Chandra Cooper, the great-granddaughter of the musical legend who was born McKinley Morganfield, urged the commission to approve the landmark designation to preserve the legacy of African Americans in Chicago and ensure that future generations recognize her great-grandfather as the father of the blues.

The commission will consider a final recommendation on the landmark status for the home Cooper is working to transform into a museum this summer, sending the matter to the Chicago City Council for final action.

Read more: Legacy of Muddy Waters to Live On at MOJO Museum

If landmarked by the city, the designation would protect the structure’s exterior elevations from significant alteration or demolition, officials said.

Morganfield came to Chicago from Mississippi in 1943 as part of the Great Migration and found work in factories fueling the World War II effort.

Morganfield and his family lived in the two-flat between 1954 and 1973, the apex of his career that included top 10 hits such as “Louisiana Blues,” “Hoochie Coochie Man,” “I’m Ready,” “Mannish Boy” and “Close to You,” according to the report from the city’s Department of Planning and Development.

The home’s basement rehearsal space welcomed musical luminaries like Otis Spann, Howlin’ Wolf and Chuck Berry, according to the department’s report.

The landmark designation is backed by Mayor Lori Lightfoot because the home served as “temporary lodging and rehearsal space for countless household names that defined the art form,” she said in a statement.

Maurice Cox, the commissioner of the city’s Department of Planning and Development, said he was thrilled to help preserve a structure that was home to “extraordinary music that changed the world.”

Ald. Sophia King (4th Ward) told the commission Thursday that she favors the landmark designation for Muddy Waters’ home, even though she initially asked commissioners to delay their consideration of a preliminary recommendation until after a community meeting she plans to hold Monday.

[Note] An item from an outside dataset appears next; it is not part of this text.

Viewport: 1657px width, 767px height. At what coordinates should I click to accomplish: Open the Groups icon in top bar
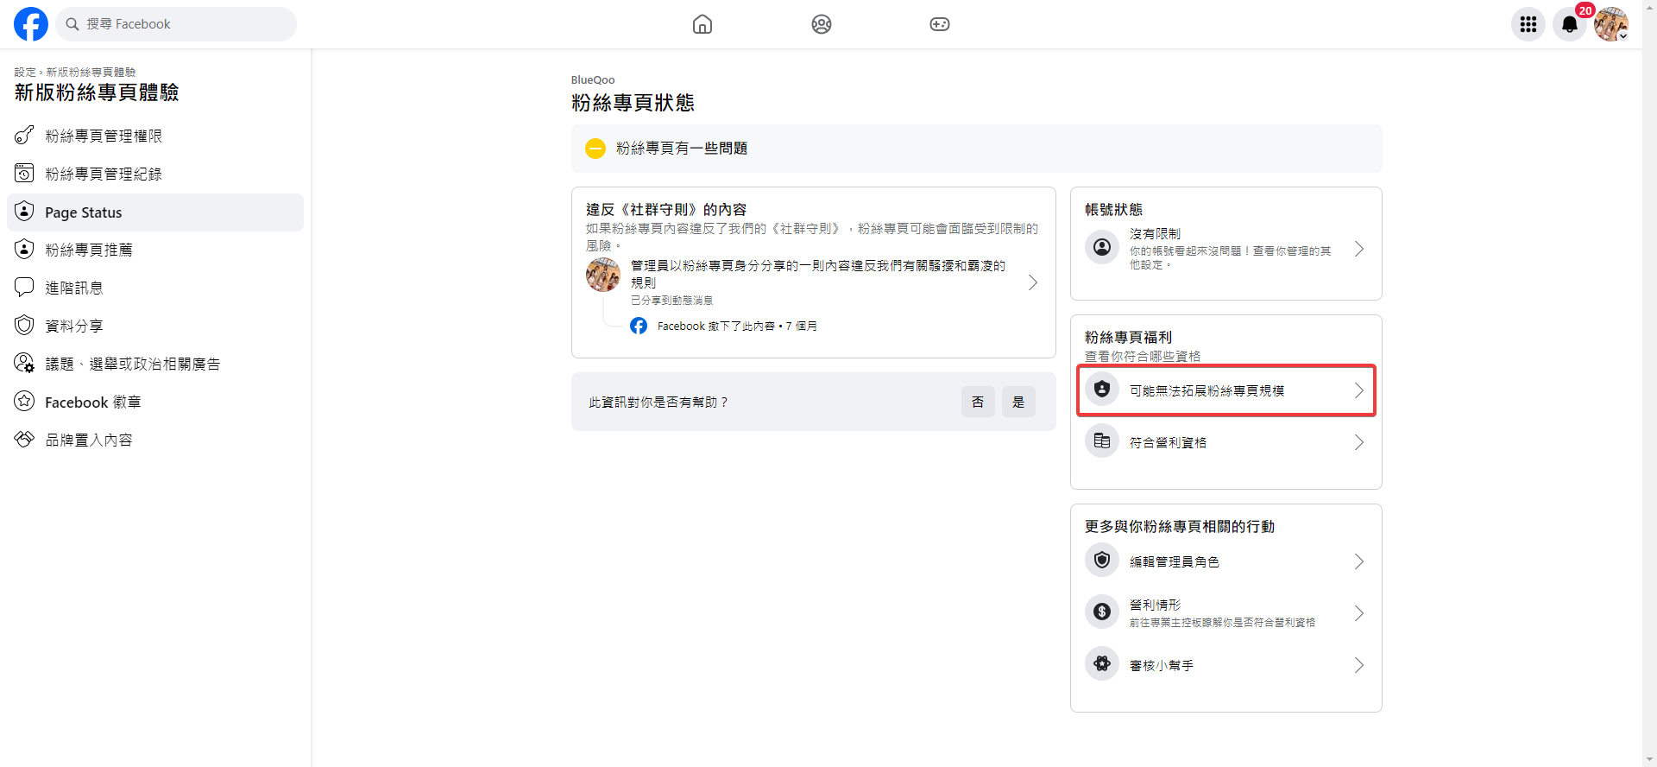point(822,24)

“This is truly personal for me,” said King, whose family also migrated to Chicago from the Mississippi Delta.

However, all proposals for landmark designations must be vetted by neighbors during a community meeting, King said, adding that she was frustrated by a lack of communication between her office and the Department of Planning and Development.

King decried the “confusion and misinformation” surrounding her position on the designation.

It is unusual for the Landmarks Commission to act without the full-throated support of the local alderman, who has the final say on landmark designations under the City Council’s tradition of aldermanic prerogative.

It was not clear why commissioners declined to wait until their meeting scheduled for July 1, which would allow King to complete her community process.

King withdrew a proposal in March that would have required museums — like the one Cooper plans to open in her family’s home — to get special permission from city officials before opening in residential neighborhoods.

Lightfoot called that proposal “highly problematic,” and King withdrew it, blaming “misperceptions and false statements.”

In January, the City Council unanimously landmarked the home of Emmett Till, who lived at the house at 6427 S. St. Lawrence Ave. when he traveled with extended family from Chicago to visit relatives in Mississippi, where he was savagely murdered in 1955. The decision by his mother, Mamie Till-Mobley, to hold an open casket funeral to show the world the violence her son had suffered galvanized the civil rights movement in the U.S.

Plans are also in the works to transform the Till-Mobley house as a museum.